RenoTransformation: Week 6 – Lessons Learnt Part 1

We are now in the second month of the RenoTransformation. Despite the labour shortages, approval delays, shipping issues, we seem to be making good progress.

One of the bathrooms is coming along well

At the beginning of the year, almost two months before the work started, I drafted a list of guiding principles for the project. This is a habit from my former life as a business consultant. When we have a clear set of principles to guide the design, decision making becomes easy. When there is a conflict (and there will be conflict), referring back to the principles removes the emotion from the equation and you can make a sound decision. Furthermore, the decisions are consistent because they are all based on the same set of principles.

Here are some of the principles I wrote down in January:

1. Timeless design – will I like it 2,5,10 years time?

2. Longevity – use good quality materials that will not need to be fixed or replaced often.

3. Modern traditional design – my husband and I took online quizzes to help us identify our design style. We then spent a good amount of time on Pinterest looking at photos of different rooms organised by design type to confirm that what the quiz told us and what our eyes found pleasant were one and the same.

4. A place for everything and everything in its place – I first learnt this principle in a business school class on Japanese Management philosophies and techniques. The principle may have originated on the floor of a Japanese automobile factory but it is very crucial for a well-organised, clutter-free home.

5. Function is important, but the design doesn’t have to be ugly. Also, let’s not have pretty things that don’t perform any function or worse, impede function. E.g. I don’t need LED light strips that look pretty but don’t illuminate. I can use textiles, art, plants, and other decor objects to bring the pretty.

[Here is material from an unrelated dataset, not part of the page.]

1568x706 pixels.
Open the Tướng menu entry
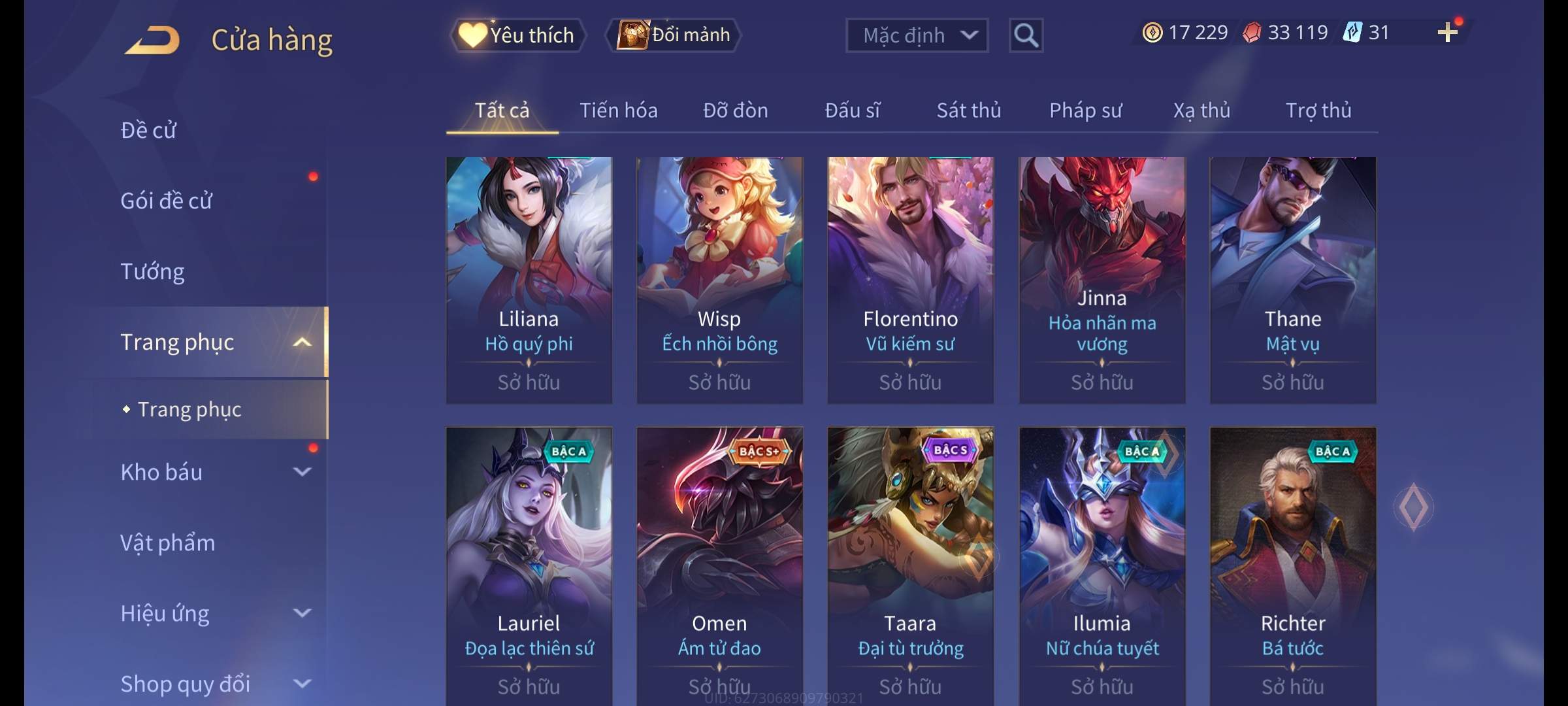pos(153,271)
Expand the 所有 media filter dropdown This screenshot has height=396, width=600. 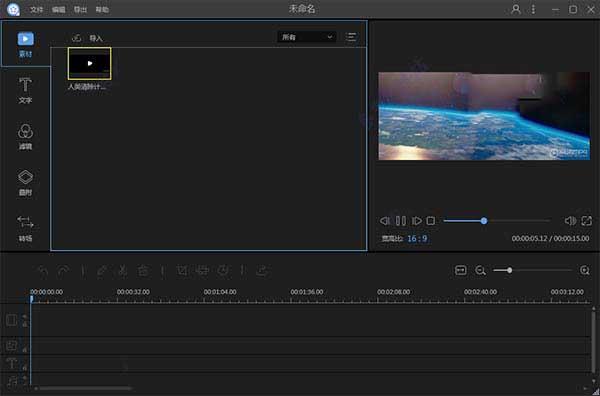tap(307, 37)
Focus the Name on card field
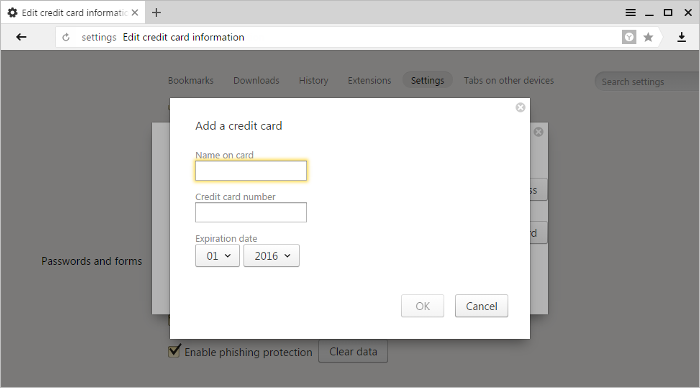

Is there an easy, safe way to bring down the top bicycle? Every day?

6. Design and choice materials must be suitable for Singapore’s hot, humid, and rainy climate. We know there are some things we just can’t have. E.g. I can’t have statement chandeliers over the dining table or in the centre of the living room because a ceiling fan is more important.

I’m so glad we’ve had these principles to guide our transformation journey. I totally underestimated the emotional aspect of the journey. I totally underestimated how difficult it would be to stick to the overall vision and the guiding principles for the house.

Yesterday I spent the morning at Hock Siong, my favourite second-hand furniture store in Singapore. I saw this totally gorgeous 3-seater wooden sofa with mother of pearl inlay work. It was so beautiful and I was so tempted. I stood there for a few minutes, mentally rearranging the furniture to check if we had space. Equally tempting were the vintage cabinets and carved wooden frames. But as beautiful as the objects were, they didn’t meet our needs or aesthetic. So I returned home empty-handed.